Copy each of the rows below word for word, keeping every character and line break unchanged.

* _Material to process_
+ + + + + + +

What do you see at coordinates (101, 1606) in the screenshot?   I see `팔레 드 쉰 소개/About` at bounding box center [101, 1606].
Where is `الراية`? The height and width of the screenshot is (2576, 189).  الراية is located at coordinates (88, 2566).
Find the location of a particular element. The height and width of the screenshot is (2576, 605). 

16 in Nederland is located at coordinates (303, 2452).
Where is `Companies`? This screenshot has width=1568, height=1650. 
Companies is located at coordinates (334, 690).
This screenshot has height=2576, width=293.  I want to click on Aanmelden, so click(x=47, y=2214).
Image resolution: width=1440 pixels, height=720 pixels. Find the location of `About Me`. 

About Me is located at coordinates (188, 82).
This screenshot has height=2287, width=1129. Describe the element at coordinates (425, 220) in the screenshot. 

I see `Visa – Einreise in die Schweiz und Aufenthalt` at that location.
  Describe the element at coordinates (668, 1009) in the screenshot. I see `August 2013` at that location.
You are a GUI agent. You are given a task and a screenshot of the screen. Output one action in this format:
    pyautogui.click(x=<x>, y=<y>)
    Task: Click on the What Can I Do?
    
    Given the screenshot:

+ + + + + + +

* _Solved problem_
What do you see at coordinates (101, 1606) in the screenshot?   I see `팔레 드 쉰 소개/About` at bounding box center [101, 1606].
Where is `الراية`? The height and width of the screenshot is (2576, 189).  الراية is located at coordinates (88, 2566).
Find the location of a particular element. The height and width of the screenshot is (2576, 605). 

16 in Nederland is located at coordinates (303, 2452).
Where is `Companies`? This screenshot has width=1568, height=1650. 
Companies is located at coordinates (334, 690).
This screenshot has height=2576, width=293.  I want to click on Aanmelden, so click(x=47, y=2214).
Image resolution: width=1440 pixels, height=720 pixels. Find the location of `About Me`. 

About Me is located at coordinates (188, 82).
This screenshot has height=2287, width=1129. Describe the element at coordinates (425, 220) in the screenshot. 

I see `Visa – Einreise in die Schweiz und Aufenthalt` at that location.
  Describe the element at coordinates (668, 1009) in the screenshot. I see `August 2013` at that location.
You are a GUI agent. You are given a task and a screenshot of the screen. Output one action in this format:
    pyautogui.click(x=<x>, y=<y>)
    Task: Click on the What Can I Do?
    
    Given the screenshot:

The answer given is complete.